‘We were not late, but disaster was too big,’ AFAD chair pleads about Feb. 6 quakes

Chair of the Turkish Disaster Management Agency (AFAD) Okay Memiş objected to claims about AFAD’s late intervention during the Feb. 6 quakes. “We were not late, but we could not be enough as the disaster was too big,” the chair pleaded. 

Duvar English

Okay Memiş, chair of the Turkish Disaster and Emergency Management Authority (AFAD),  held that the destruction of the Feb. 6 earthquakes was too big for the agency. “We were not late, but we could not be enough,” the chair pleaded in a Disaster Communication symposium organized by the Communications Directorate on the first anniversary of the earthquakes. 

“The first earthquake alone released two thousand times more energy than the atomic bomb dropped on Hiroshima,” Memiş stated. He repeated the Justice and Development Party (AKP) government’s description of the earthquakes as the “disaster of the century.”

The state apparatus has expressed on many occasions that the quakes were the “disaster of the century,” claiming that “it was not possible to be prepared for such an earthquake.”

Memiş went on to defend AFAD against criticisms of their late arrival to many disaster zones following the earthquake. Some afflicted provinces such as Hatay did not see any governmental assistance for the first few days after the earthquakes, which significantly contributed to the death toll. The AFAD chair suggested that the government diverted 35,000 local and international search and rescue teams to the quake zone in the first hours after the initial quake. 

He said, “We were not late but we could not be enough.
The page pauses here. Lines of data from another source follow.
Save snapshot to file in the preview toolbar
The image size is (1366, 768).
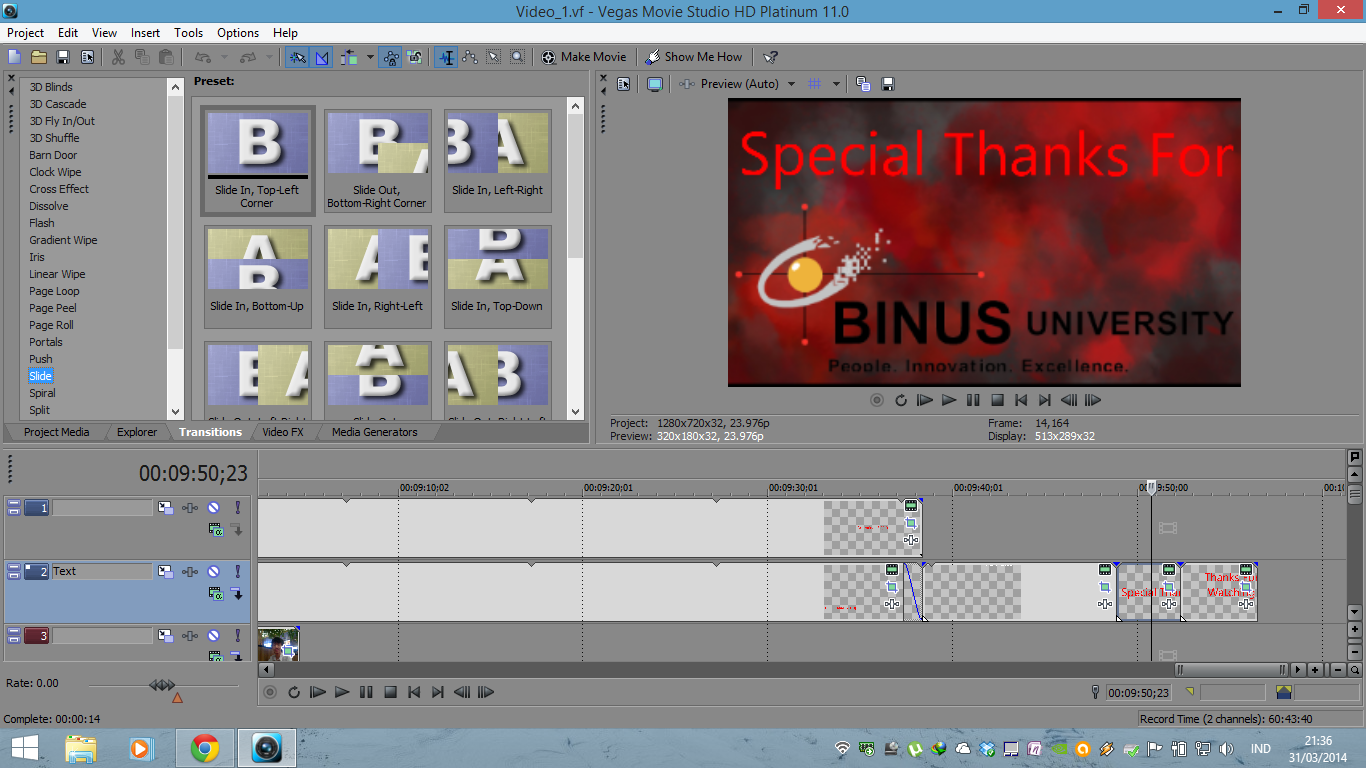[x=887, y=84]
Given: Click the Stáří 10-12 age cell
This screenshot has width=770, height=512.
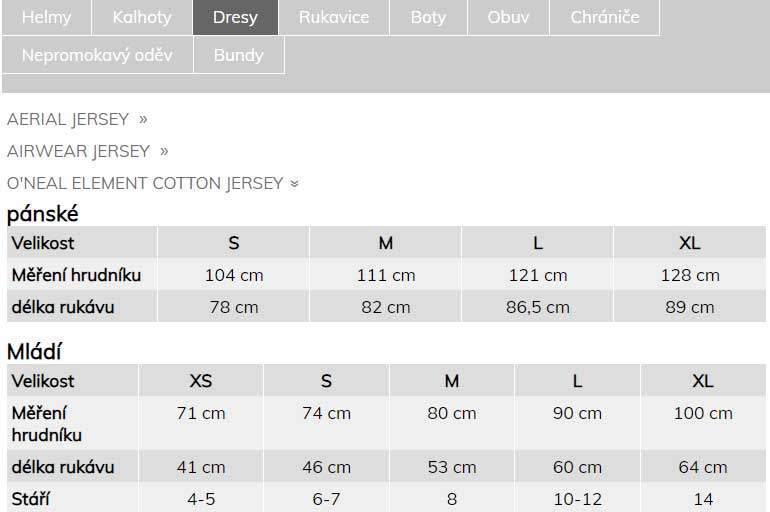Looking at the screenshot, I should click(x=578, y=499).
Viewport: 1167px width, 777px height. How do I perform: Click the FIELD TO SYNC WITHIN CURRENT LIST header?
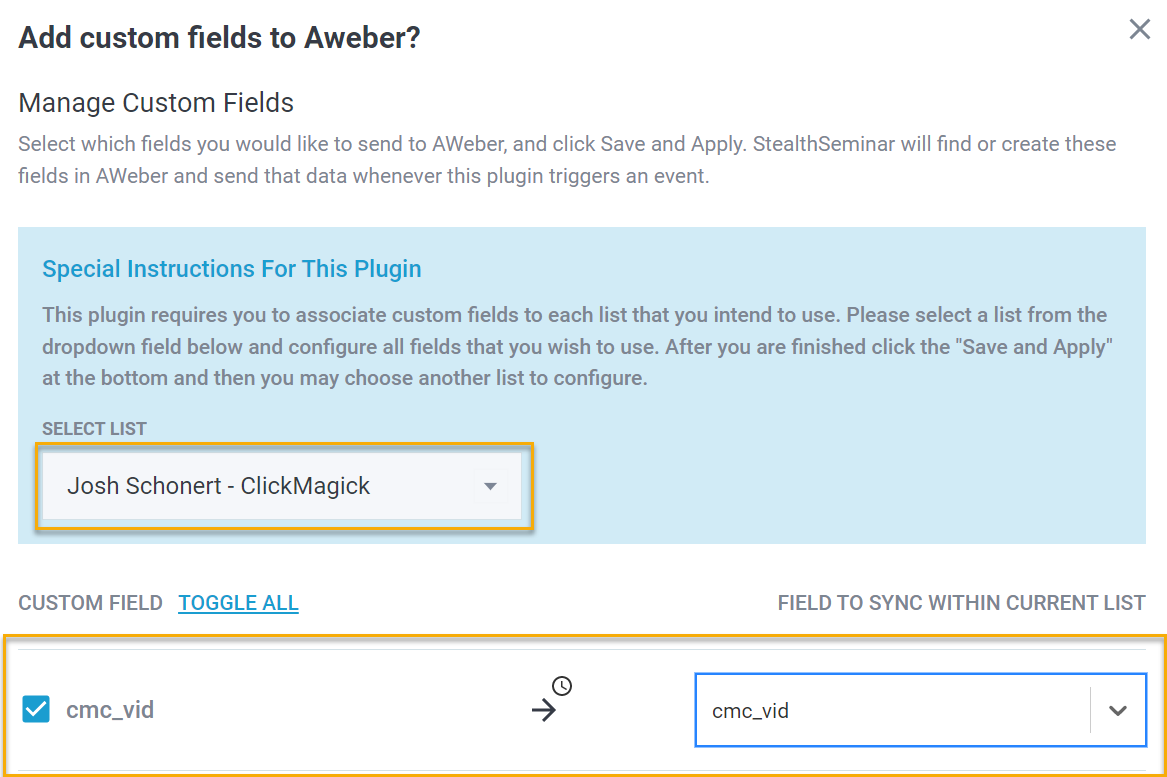click(x=961, y=603)
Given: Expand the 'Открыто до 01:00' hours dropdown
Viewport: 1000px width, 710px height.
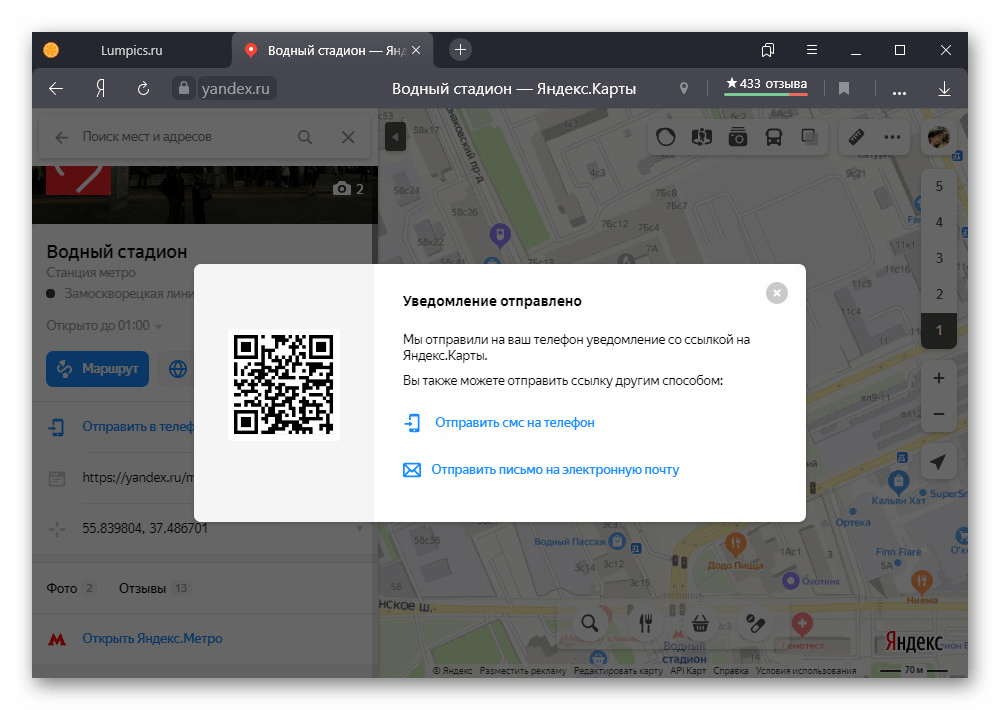Looking at the screenshot, I should 104,326.
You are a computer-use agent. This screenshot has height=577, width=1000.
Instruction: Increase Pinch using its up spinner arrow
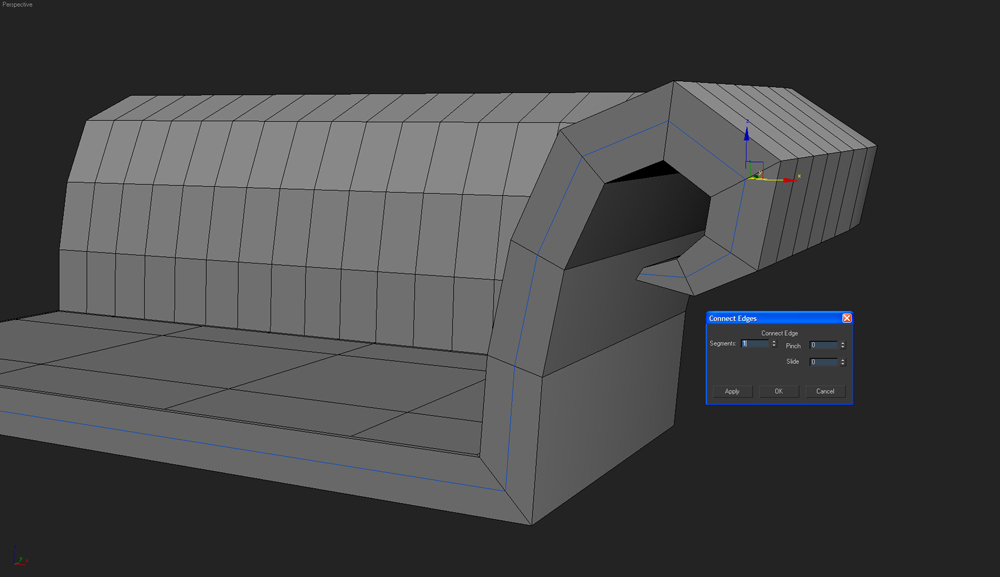pyautogui.click(x=843, y=343)
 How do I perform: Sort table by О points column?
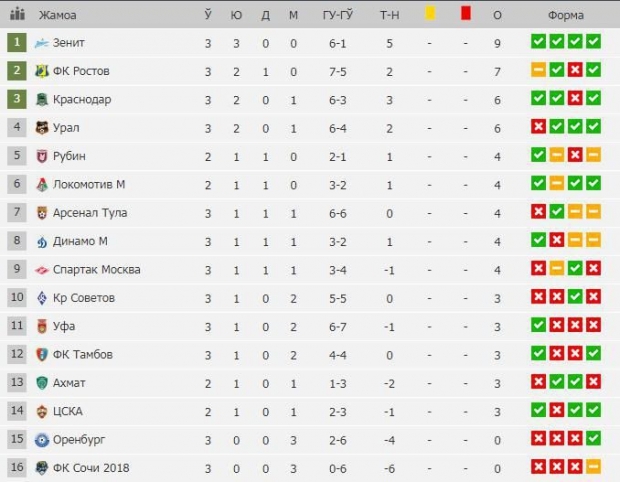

Our numbers were not enough, the destruction was too heavy.” The chair also introduced a new project wherein a total of 100,000 public workers, gendarmerie, police forces, and military personnel would receive search-and-rescue training in a year. 

Memiş also justified the housing crisis that further burdened the earthquake survivors. “In the first weeks, the demand for tents was overwhelming. But eventually, we met all the demands,” the chair said.

State-run institutions like AFAD and the Turkish Red Crescent failed the quake-stricken people in rescue and relief efforts. Civil society organizations such as the AHBAP Foundation stepped in, organizing nationwide aid collection campaigns and responding to the immediate needs of the rescue teams on site. 

Millions of liras have been donated to AHBAP instead of the state-run AFAD amid corruption concerns, with people saying that they do not know how their money will be spent in the latter.

The Turkish Red Crescent came under fire as it admitted to selling tents and food to the AHBAP Foundation. Red Crescent head Kerem Kınık resigned months after the incident when President Recep Tayyip Erdoğan stated he was “saddened” to hear the Turkish Red Crescent sold tents. 

From the first day onwards, the government tried to monopolize aid distribution in the hands of AFAD. National Movement Party (MHP) leader Devlet Bahçeli has even publicly targeted AHBAP association, calling the group “scammers” and calling on people to make donations to AFAD instead.